### REQUIRED WORK
Nothing but the lines from the one with "Given: Click the headset" through the final line of the entries below should be written out, each exactly as given.

### SUPPLIED DATA
- Opening Delimiter -

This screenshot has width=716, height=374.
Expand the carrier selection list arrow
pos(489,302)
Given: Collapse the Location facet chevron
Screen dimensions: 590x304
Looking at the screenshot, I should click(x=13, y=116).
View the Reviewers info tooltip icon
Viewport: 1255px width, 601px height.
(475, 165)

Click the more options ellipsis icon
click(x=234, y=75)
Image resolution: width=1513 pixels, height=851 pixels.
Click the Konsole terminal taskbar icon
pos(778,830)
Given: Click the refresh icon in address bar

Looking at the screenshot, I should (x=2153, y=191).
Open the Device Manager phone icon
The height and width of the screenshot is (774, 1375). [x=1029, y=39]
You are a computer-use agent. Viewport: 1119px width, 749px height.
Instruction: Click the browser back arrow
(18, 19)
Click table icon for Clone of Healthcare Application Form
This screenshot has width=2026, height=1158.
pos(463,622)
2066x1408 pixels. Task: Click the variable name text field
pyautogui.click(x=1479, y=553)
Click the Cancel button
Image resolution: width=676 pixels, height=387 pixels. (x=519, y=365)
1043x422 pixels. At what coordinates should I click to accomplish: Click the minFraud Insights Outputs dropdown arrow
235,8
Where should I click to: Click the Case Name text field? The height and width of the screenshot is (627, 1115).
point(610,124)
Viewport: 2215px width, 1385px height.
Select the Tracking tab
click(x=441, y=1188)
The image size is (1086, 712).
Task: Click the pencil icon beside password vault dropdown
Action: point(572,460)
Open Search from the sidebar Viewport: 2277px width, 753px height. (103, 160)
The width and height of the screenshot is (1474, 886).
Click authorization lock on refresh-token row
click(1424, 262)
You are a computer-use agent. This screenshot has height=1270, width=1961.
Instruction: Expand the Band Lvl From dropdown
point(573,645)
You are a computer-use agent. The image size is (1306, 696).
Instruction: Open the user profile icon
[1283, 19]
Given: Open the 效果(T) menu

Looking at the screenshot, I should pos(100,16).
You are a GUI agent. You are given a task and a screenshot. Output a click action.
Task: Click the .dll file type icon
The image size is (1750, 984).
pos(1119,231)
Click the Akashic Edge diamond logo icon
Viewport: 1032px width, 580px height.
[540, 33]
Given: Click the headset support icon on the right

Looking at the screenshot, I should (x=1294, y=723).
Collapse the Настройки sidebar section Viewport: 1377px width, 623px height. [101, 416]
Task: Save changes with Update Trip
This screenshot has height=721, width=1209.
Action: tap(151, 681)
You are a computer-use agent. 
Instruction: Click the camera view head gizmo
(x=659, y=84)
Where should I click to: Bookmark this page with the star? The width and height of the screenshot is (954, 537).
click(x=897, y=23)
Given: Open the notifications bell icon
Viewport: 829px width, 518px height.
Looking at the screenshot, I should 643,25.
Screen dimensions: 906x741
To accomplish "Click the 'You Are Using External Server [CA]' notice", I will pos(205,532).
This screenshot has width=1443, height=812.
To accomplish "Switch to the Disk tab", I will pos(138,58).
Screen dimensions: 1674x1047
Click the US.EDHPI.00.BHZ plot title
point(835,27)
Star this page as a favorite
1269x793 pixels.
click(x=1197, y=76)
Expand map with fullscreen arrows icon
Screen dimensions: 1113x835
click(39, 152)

- Closing Delimiter -

### REPLY TO THE EXERCISE
Given: Click the headset support icon on the right

Looking at the screenshot, I should (x=1294, y=723).
Collapse the Настройки sidebar section Viewport: 1377px width, 623px height. [101, 416]
Task: Save changes with Update Trip
This screenshot has height=721, width=1209.
Action: tap(151, 681)
You are a computer-use agent. 
Instruction: Click the camera view head gizmo
(x=659, y=84)
Where should I click to: Bookmark this page with the star? The width and height of the screenshot is (954, 537).
click(x=897, y=23)
Given: Open the notifications bell icon
Viewport: 829px width, 518px height.
Looking at the screenshot, I should 643,25.
Screen dimensions: 906x741
To accomplish "Click the 'You Are Using External Server [CA]' notice", I will pos(205,532).
This screenshot has width=1443, height=812.
To accomplish "Switch to the Disk tab", I will pos(138,58).
Screen dimensions: 1674x1047
Click the US.EDHPI.00.BHZ plot title
point(835,27)
Star this page as a favorite
1269x793 pixels.
click(x=1197, y=76)
Expand map with fullscreen arrows icon
Screen dimensions: 1113x835
click(39, 152)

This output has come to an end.